Question

Verify Rolle’s theorem for each of the following functions on the indicated intervals :

f(x) = x² + 5x + 6 on [– 3, – 2]

Answer 1

First let us write the conditions for the applicability of Rolle’s theorem:

For a Real valued function ‘f’:

a) The function ‘f’ needs to be continuous in the closed interval [a, b].

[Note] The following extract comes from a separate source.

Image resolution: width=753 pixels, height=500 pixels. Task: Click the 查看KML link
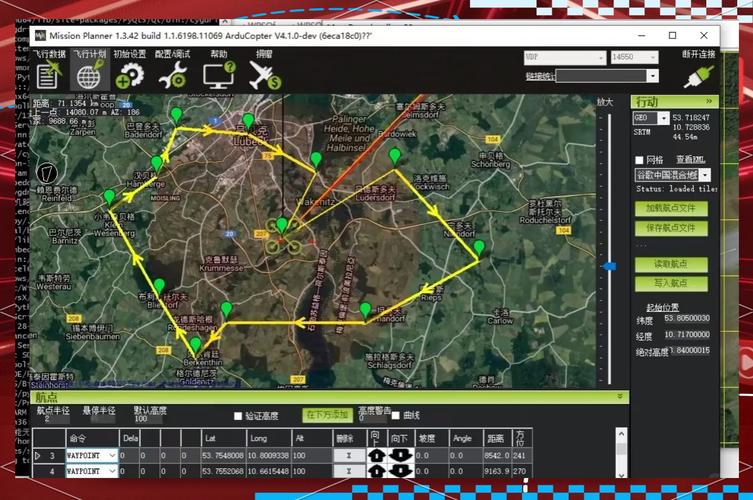(690, 160)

b) The function ‘f’ needs differentiable on the open interval (a, b).

c) f(a) = f(b)

Then there exists at least one c in the open interval (a, b) such that f’(c) = 0.

Given function is:

⇒ f(x) = x² + 5x + 6 on [– 3, – 2]

Since, given function f is a polynomial it is continuous and differentiable everywhere i.e., on R.

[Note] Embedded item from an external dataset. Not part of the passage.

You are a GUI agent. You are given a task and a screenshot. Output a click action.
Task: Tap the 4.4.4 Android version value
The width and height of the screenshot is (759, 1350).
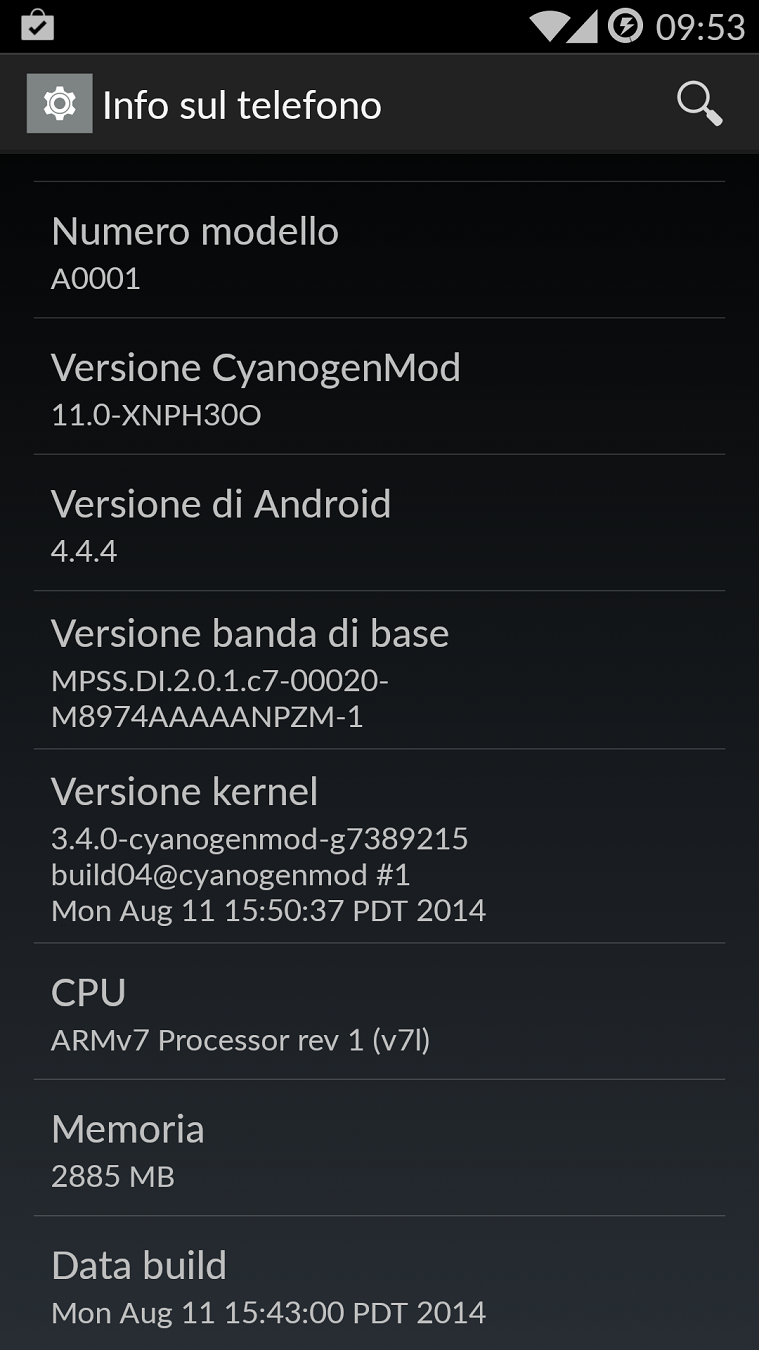(84, 551)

Let us find the values at extremums:

⇒ f(– 3) = (– 3)² + 5(– 3) + 6

⇒ f(– 3) = 9 – 15 + 6

⇒ f(– 3) = 0

⇒ f(– 2) = (– 2)² + 5(– 2) + 6

⇒ f(– 2) = 4 – 10 + 6

⇒ f(– 2) = 0

∴ f(– 3) = f(– 2), Rolle’s theorem applicable for function ‘f’ on [– 3, – 2].

Let’s find the derivative of f(x):

We have f’(c) = 0 c∈(– 3, – 2), from the definition given above.

⇒ f’(c) = 0

⇒ 2c + 5 = 0

⇒ 2c = – 5

⇒ c = \(-\frac{5}{2}\)

⇒ C = – 2.5∈(– 3, – 2)

∴ Rolle’s theorem is verified.